14. Stay afloat with a Focus on Cash-flow
Without money, in current world systems, access to goods and services is severely curtailed. The impression is often given through the media, employers, social organisations and shopping encounters that the rich count far more than the poor. No one can buy their way out of suffering, though, not the ordinary experiences of birth, sickness, old age and death, or the subtler kinds. Money is a good servant but a voracious master because once the chase for it begins, there never seems to be enough. It morphs far too quickly and routinely into interest-bearing debt, pushing many into competition, scarcity and anxiety.

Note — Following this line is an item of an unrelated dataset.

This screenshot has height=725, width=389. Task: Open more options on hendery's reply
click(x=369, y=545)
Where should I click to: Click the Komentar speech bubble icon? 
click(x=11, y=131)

Charles Eisenstein reminds readers that formulas such as those popularised by The Secret, The Law Of Abundance, and similar miracle-promising texts may induce comfort and hope but fall short of addressing what is occurring in reality. Those with financial difficulties deserve a pat on the back for persisting – it’s not our fault.

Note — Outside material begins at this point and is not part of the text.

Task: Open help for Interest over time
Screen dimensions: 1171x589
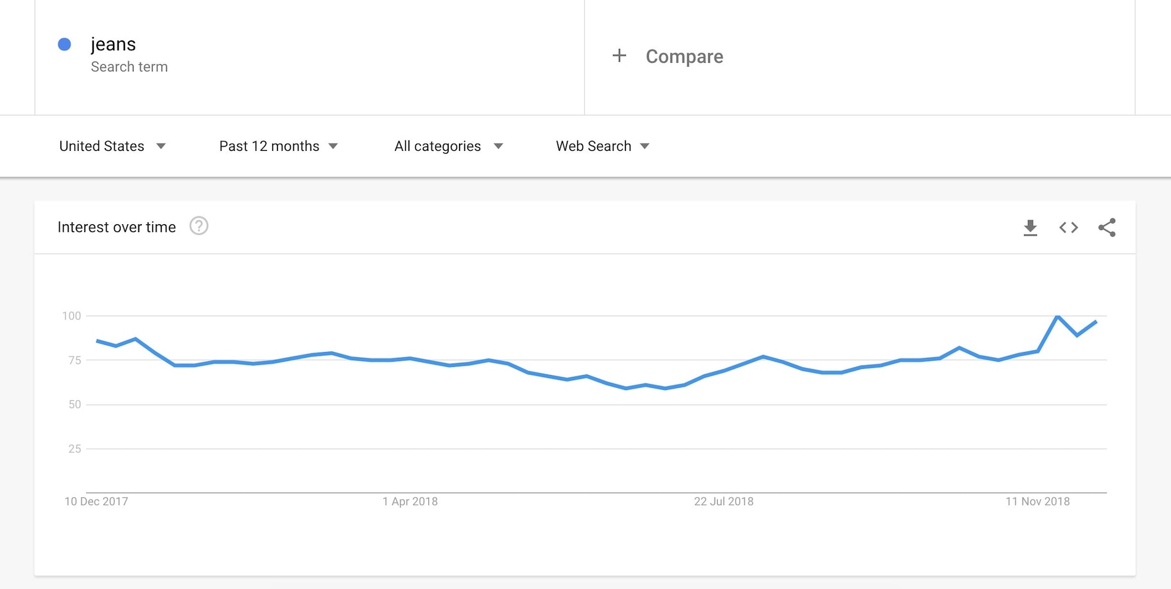Action: (x=199, y=226)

Nevertheless, a minimum or basic income at least is required to get by; indeed, the grounds for a growing worldwide campaign to introduce such a regular universal payment are based on this very premise. Meanwhile, bills arrive. Food, clothes, transport, utilities, entertainment and more cost dearly. Credit cards urge splurges, but being in debt is common and can be frightening. It’s a big challenge for so many, regrettably often preventing enjoyment of the finer things in life. Vicki Robin’s brilliant programme, Your Money Or Your Life, gets in behind the influences on spending behaviour. She teaches a more supportive understanding of money and provides invaluable guidance on how to manage it for personal and public benefit. Sally Lever’s blog on sustainable living is also enlightening. The big lesson is that once conscious attention is shifted to observing everyday patterns of money-handling, control of them becomes possible. Help from others, welfare agencies, banks and so on, may still be needed for a while, but it’s within everyone’s capacity to take themselves sooner or later to a point where money is not owed and there is consistently enough and even a little or a lot left over.
In the heat of life-threatening scenarios, to be worrying about money on top of it all is tragic, and what’s worse, the stress of it suppresses the immune system. Reviewing how resources, including money, are allocated, however, is a key part of a successful recovery programme, when the environment should be optimum and whatever is essential to making it so afforded. Now or never is the time to spend or unapologetically appeal for aid from appropriate quarters. Then, resolve to study how to find balance in this area, for it brings a great deal of peace of mind.